===== Records for this task =====
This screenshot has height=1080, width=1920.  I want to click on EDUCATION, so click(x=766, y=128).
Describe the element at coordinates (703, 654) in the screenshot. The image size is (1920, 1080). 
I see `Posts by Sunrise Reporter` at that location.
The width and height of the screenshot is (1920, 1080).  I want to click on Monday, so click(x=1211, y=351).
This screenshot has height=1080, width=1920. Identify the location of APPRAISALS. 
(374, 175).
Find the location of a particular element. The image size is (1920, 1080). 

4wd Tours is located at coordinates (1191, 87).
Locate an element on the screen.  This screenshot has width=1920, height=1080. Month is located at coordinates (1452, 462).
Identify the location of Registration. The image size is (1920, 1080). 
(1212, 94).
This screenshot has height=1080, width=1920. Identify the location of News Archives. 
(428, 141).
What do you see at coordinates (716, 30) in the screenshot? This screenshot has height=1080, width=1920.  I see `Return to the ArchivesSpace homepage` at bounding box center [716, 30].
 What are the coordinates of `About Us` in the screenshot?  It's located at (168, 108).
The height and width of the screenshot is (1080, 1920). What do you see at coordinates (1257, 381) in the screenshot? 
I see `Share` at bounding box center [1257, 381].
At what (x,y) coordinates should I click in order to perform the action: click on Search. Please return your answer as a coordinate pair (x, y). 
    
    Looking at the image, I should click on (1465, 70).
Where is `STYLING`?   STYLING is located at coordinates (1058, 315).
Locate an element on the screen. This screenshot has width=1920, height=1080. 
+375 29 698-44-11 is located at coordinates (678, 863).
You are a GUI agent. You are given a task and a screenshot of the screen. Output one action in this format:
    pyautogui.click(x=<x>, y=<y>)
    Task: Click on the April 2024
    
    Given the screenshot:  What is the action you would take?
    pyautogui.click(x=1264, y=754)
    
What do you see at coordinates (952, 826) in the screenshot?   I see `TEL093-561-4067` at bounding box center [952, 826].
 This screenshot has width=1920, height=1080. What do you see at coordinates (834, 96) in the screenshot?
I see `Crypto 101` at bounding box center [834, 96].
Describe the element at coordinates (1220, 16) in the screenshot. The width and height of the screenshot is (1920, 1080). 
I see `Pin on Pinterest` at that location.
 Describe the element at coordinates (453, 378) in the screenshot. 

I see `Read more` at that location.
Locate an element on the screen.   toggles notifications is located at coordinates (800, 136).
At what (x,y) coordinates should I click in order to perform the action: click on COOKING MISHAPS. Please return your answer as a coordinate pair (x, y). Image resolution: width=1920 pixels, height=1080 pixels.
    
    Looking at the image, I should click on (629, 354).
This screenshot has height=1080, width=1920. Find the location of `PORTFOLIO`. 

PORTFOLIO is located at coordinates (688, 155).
=====
### Task to carry out
Rewrite the material from the line containing "You are a GUI" through the end of the material, substituting "Identify the element" for "Describe the element" and leaving everything else unchanged.

### Answer for the task
You are a GUI agent. You are given a task and a screenshot of the screen. Output one action in this format:
    pyautogui.click(x=<x>, y=<y>)
    Task: Click on the April 2024
    
    Given the screenshot:  What is the action you would take?
    pyautogui.click(x=1264, y=754)
    
What do you see at coordinates (952, 826) in the screenshot?   I see `TEL093-561-4067` at bounding box center [952, 826].
 This screenshot has width=1920, height=1080. What do you see at coordinates (834, 96) in the screenshot?
I see `Crypto 101` at bounding box center [834, 96].
Identify the element at coordinates (1220, 16) in the screenshot. The width and height of the screenshot is (1920, 1080). 
I see `Pin on Pinterest` at that location.
 Identify the element at coordinates (453, 378) in the screenshot. 

I see `Read more` at that location.
Locate an element on the screen.   toggles notifications is located at coordinates (800, 136).
At what (x,y) coordinates should I click in order to perform the action: click on COOKING MISHAPS. Please return your answer as a coordinate pair (x, y). Image resolution: width=1920 pixels, height=1080 pixels.
    
    Looking at the image, I should click on (629, 354).
This screenshot has height=1080, width=1920. Find the location of `PORTFOLIO`. 

PORTFOLIO is located at coordinates (688, 155).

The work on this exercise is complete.